> [What to do]: State how many lines below hold the word "hamburger". Give that number and no other text.
• • • • •
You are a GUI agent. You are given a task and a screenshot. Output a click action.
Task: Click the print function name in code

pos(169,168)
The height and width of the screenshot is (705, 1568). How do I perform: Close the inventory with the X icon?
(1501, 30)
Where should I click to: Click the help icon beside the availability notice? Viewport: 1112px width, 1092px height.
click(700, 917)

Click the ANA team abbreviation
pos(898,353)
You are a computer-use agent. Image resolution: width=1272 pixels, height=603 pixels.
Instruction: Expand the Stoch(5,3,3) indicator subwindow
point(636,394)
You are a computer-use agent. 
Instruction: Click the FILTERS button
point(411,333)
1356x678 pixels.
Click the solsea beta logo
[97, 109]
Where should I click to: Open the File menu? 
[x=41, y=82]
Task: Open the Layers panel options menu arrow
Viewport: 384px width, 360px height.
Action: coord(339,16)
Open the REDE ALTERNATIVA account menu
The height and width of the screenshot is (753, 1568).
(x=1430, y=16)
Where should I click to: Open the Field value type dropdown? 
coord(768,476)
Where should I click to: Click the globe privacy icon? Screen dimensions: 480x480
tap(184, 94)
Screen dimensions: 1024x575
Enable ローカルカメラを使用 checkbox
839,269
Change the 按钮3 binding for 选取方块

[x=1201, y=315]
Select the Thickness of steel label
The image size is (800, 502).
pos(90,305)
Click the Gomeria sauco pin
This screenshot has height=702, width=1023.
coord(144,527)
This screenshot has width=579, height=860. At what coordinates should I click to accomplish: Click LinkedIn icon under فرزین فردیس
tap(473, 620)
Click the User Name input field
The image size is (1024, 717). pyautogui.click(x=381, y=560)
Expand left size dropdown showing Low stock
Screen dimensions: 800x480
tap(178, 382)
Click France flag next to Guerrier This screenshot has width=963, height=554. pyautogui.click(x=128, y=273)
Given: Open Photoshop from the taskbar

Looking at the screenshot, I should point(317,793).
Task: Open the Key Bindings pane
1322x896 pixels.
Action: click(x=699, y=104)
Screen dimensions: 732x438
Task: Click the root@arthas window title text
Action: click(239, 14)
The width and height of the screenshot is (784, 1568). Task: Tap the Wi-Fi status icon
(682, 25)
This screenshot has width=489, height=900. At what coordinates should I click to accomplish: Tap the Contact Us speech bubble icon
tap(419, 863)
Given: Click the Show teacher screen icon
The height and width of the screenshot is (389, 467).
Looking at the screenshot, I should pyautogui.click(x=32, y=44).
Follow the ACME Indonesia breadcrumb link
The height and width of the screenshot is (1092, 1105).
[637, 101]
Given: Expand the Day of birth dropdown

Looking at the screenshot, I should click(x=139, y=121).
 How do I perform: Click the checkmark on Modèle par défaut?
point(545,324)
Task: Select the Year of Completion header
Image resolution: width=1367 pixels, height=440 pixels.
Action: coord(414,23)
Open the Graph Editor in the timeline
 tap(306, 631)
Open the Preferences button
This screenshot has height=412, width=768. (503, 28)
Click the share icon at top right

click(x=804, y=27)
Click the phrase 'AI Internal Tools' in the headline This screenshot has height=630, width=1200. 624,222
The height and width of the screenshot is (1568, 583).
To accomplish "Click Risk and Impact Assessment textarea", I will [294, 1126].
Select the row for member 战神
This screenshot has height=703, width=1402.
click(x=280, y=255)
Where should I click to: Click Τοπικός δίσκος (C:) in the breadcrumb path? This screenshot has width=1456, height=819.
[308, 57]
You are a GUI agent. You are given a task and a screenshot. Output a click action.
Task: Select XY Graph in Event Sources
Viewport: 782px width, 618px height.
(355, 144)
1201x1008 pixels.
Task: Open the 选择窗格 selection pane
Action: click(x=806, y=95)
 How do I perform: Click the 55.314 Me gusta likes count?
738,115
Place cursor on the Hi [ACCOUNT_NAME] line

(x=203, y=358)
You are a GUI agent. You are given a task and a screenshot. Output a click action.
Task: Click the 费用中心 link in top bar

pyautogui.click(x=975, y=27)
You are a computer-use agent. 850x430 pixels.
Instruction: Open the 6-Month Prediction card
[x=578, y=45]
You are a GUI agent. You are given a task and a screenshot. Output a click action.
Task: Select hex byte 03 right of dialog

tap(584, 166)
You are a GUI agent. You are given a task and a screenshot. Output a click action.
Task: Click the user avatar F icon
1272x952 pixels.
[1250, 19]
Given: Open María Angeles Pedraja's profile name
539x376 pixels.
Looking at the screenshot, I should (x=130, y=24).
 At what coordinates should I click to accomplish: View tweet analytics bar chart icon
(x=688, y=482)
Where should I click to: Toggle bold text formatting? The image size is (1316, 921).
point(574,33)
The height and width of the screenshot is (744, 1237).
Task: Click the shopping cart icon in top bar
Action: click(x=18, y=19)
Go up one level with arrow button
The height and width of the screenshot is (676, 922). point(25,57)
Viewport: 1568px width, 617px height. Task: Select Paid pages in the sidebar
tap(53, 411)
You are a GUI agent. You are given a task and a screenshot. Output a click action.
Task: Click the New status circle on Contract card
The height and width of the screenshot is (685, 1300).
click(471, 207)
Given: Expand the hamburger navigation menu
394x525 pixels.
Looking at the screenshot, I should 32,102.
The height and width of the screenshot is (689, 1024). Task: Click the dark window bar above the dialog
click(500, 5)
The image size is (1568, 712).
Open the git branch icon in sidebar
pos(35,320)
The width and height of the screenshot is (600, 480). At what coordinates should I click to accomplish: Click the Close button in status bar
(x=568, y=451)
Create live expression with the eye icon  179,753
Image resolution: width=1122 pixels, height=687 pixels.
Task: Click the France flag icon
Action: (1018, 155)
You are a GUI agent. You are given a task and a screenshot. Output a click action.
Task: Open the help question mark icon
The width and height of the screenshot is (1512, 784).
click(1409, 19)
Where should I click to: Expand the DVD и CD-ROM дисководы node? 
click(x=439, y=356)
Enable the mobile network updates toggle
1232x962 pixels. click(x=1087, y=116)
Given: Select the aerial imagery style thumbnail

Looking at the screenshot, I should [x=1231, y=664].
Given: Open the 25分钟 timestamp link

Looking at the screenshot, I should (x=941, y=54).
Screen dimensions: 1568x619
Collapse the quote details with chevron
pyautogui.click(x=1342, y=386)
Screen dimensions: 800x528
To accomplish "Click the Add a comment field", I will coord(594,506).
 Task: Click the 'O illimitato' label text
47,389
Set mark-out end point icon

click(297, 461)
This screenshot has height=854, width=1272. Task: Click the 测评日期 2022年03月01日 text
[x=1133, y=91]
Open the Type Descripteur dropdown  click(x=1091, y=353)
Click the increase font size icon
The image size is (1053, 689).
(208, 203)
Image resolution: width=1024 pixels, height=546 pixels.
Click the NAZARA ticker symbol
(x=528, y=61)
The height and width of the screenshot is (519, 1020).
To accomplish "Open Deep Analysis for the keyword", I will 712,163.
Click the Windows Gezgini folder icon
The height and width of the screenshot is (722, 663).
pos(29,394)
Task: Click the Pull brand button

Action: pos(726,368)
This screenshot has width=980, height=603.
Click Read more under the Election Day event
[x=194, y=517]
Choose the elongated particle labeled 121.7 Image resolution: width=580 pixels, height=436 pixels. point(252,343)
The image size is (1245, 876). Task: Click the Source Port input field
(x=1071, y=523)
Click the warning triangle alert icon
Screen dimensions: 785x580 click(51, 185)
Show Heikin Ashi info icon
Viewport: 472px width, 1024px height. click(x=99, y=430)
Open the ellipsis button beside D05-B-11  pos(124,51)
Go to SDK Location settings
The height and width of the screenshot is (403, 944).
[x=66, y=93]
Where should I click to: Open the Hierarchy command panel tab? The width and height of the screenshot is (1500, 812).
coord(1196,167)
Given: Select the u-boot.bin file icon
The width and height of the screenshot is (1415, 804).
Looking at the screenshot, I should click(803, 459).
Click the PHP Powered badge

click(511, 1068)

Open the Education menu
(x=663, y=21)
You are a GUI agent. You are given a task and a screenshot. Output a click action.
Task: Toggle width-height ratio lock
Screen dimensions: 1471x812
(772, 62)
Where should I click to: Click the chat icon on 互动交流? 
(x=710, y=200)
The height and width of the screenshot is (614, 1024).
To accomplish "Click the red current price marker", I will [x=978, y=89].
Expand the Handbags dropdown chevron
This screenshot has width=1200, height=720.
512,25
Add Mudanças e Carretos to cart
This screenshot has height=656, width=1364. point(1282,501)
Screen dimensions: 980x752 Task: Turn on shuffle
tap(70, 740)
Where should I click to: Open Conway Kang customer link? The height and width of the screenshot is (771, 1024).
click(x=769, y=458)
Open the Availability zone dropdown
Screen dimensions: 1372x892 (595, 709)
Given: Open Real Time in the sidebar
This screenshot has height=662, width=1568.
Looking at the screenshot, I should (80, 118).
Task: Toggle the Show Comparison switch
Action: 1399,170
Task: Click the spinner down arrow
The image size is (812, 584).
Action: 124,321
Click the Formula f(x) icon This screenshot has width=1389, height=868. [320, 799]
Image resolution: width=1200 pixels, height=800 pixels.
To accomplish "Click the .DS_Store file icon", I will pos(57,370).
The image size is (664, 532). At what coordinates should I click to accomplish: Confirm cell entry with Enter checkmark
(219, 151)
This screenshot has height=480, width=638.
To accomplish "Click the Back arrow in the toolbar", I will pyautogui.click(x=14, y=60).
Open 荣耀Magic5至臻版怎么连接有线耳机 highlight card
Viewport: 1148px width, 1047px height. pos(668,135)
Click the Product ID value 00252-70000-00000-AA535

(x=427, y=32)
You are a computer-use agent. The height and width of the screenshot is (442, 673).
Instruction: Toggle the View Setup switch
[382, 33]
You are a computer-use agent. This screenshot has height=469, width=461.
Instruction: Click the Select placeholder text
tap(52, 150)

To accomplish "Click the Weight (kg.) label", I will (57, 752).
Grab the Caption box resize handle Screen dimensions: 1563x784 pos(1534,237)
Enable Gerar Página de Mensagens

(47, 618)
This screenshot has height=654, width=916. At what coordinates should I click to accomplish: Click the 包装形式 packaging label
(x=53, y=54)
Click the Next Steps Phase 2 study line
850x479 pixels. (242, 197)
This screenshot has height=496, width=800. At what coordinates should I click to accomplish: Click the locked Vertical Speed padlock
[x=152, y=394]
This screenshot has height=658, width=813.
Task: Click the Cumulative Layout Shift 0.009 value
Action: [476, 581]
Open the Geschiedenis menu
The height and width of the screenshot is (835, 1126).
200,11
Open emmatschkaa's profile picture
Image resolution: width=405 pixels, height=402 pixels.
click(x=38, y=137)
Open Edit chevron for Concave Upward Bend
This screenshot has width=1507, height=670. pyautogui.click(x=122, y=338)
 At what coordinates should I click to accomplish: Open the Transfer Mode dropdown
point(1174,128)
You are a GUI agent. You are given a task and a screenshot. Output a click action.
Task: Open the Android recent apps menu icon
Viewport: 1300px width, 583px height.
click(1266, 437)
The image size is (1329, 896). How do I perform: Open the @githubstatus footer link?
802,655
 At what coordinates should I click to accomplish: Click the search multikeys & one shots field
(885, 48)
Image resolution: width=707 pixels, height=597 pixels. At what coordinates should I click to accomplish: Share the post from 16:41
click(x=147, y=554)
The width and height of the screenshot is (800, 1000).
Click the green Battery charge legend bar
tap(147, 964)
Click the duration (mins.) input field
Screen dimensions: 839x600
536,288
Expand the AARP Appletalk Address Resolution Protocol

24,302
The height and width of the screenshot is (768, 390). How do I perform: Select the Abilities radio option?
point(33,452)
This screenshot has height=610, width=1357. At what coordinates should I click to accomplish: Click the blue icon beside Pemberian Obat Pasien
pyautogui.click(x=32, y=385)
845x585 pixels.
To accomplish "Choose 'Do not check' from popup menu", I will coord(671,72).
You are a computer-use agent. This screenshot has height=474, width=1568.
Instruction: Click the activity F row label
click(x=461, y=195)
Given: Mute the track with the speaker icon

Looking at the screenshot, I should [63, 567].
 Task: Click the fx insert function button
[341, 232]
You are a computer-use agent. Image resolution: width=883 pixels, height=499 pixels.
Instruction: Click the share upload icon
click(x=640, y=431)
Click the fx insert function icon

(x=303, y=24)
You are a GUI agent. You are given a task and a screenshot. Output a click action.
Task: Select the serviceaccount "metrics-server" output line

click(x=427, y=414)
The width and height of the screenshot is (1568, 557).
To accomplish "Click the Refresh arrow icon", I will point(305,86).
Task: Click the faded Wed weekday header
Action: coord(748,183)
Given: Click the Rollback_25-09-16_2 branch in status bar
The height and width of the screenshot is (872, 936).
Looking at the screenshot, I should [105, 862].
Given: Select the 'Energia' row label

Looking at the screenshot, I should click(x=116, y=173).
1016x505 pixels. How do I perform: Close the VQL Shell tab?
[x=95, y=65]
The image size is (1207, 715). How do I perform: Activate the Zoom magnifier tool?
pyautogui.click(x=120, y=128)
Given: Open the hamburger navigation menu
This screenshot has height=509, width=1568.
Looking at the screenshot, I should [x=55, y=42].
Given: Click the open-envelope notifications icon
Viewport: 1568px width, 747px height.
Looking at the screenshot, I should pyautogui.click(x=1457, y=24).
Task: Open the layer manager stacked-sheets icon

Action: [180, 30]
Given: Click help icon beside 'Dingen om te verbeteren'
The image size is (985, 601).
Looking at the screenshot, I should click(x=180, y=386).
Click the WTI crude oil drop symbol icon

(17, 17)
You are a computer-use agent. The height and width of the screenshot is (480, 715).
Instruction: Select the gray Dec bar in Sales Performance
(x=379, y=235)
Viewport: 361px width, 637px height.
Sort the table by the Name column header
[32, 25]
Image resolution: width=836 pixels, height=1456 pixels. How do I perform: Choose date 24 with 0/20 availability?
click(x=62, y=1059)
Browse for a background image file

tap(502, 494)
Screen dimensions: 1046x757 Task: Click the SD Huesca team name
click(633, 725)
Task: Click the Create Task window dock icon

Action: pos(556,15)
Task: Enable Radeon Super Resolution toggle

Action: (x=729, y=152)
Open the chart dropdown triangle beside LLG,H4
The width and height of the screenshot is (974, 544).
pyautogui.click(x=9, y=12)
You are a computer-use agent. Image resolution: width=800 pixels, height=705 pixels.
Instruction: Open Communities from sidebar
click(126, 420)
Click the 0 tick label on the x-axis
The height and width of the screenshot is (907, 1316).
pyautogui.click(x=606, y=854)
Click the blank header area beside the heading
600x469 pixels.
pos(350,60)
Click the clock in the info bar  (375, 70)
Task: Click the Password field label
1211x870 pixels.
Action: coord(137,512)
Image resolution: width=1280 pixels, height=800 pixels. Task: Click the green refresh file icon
• • • • •
> [Solution to this problem]: 2